That was just terrific. Thanks to all who replied. Part of my problem is, has always been, that I always gravitate to the high end of whatever tool I buy. The table saw I recently bought cost more than twice as much as a smaller, lower-end model, but that's where I ended up as usual. Not a bad philosophy, I think, but expensive, which often puts off buying a big item. And I never even considered purchasing a press, given how much it might cost and how much use I would get out of it. But a number of you guys convinced me that for a hundred bucks or so, it would be a handy tool to have, and I certainly don't need to go high end on something like that.
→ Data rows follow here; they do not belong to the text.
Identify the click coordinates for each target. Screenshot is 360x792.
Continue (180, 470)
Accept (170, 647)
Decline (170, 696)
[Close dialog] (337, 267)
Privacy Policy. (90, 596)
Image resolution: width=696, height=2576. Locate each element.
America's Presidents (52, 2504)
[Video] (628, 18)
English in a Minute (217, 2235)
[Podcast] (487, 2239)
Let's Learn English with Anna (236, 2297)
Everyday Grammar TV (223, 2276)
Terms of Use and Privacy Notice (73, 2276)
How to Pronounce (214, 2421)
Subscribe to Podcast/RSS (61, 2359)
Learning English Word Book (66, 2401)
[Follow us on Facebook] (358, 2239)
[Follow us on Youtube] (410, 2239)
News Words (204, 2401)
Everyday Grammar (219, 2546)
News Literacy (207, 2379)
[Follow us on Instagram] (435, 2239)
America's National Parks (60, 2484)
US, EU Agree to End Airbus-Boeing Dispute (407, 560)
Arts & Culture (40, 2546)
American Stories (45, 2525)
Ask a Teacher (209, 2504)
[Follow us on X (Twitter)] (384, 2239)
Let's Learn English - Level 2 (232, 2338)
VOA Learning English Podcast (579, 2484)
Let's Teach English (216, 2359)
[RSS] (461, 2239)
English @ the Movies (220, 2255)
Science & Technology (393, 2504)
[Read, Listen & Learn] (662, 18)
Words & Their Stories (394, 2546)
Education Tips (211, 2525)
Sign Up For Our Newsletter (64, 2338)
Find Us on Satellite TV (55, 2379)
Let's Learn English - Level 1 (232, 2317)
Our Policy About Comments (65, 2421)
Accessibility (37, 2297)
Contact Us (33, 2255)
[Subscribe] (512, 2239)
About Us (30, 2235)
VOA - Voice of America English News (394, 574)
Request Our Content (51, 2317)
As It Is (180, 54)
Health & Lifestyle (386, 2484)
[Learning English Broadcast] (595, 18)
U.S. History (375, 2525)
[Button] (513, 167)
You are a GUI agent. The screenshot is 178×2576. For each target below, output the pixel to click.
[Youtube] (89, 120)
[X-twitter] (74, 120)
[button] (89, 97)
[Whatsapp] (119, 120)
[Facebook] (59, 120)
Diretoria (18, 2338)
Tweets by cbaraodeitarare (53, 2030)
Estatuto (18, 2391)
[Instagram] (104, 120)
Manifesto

I'm off to shop... Thanks! Oh, and Tank -- loved your idea, started driving north, but the pie - rhubarb being my favorite - didn't make it to the state line and I had to turn around...


----------



## rusty baker (Jun 14, 2008)

Some high school shops will let the students do small jobs just for the experience as long as you buy the material.


----------



## phinds (Mar 25, 2009)

sweensdv said:


> The biggest hurdles I can see with your idea is liability issues and lawyers. To avoid those issues alone would cost too much to make that kind of a business profitable.


 
Yep, that's the heart of the problem, no question.

The local high school shop is a good solution, either used directly or indirectly (through a student).

Paul


----------



## oregoncarver (Jan 8, 2009)

There is a place here in Beaverton, OR that does this. One of my sons teachers is joining so he can take the class over to work on an engineering project, they provide safety training and all.

Arthur


----------



## Sleeper (Mar 24, 2009)

daxinarian said:


> They are probably looking for a guard that goes around the quill... like this: http://www.newmantools.com/flexbar/dcvisorguard.htm


Thanks, I’ll have to tell my boss. I hope they haven’t already tossed it into the dumpster. I already have a drill press or I would put a big sign on my truck that says “Dumpster” and park it next the other one.:laughing:

Actually it looks a lot like the photo Bill posted above and maybe the same one.


----------



## JAC (Jun 26, 2009)

Fryar Tuck said:


> Here's a business opportunity for someone. How come there aren't any places where a small-timer like me can go to use specialty woodworking equipment on a pay-for-use or time basis? Until I could finally justify purchasing my own table saw, I was constantly frustrated when I needed just one or two long rip cuts. Now, similarly, I need to drill some holes (64 of them) into several strips of 1/8" steel, but it doesn't warrant buying a drill press. I wonder if it would be financially worthwhile for someone to open up such a shop. I think that would be a big benefit for a lot of small-timers like me.
> 
> Anyhow, I'm wondering if anyone has any ideas on how I can get this done. I've just finished making casings for my windows and I've made a custom casing for the top that comes out from the wall about 4" (they are 42" long) to hide the drapery rods beneath. Now I need to make some custom L-brackets to hang these things on. I bought some 4' strips of steel from Menards, 1/8x3/4, and plan to cut them into eight-inch strips, bending them into a 6x2 L shape. The six-inch piece will span the opening and extend under the top of the window, where I can screw it up into the header, and the two-inch piece will come down and be screwed into the back of the hung moulding. Planning to use #12 screws for each (3/16 inch holes?). The trouble is, I need 16 of these brackets, each having 4 holes, and I don't think my small hand drill is going to get the job done, even with a carbide bit. I need a drill press, but where does one "borrow" the use of a drill press? I'm stumped. I tried some metal fabricators in the area, but the only one that I found that could help me out confessed that it would cost a couple hundred dollars (ouch, for 64 holes). The whole job probably wouldn't take an hour. Any ideas? (I'm in Carol Stream, Illinois.)


If you're affiliated with the military at all (or know someone that is) most bases have woodworking shops. They are usually pretty well equipped, and have people there to help if you aren't familiar with a particular tool. That's assuming there's a base anywhere near where you live :smile:


----------



## snowi (Mar 2, 2008)

Rent a "Mag Drill" from you local rental store.


----------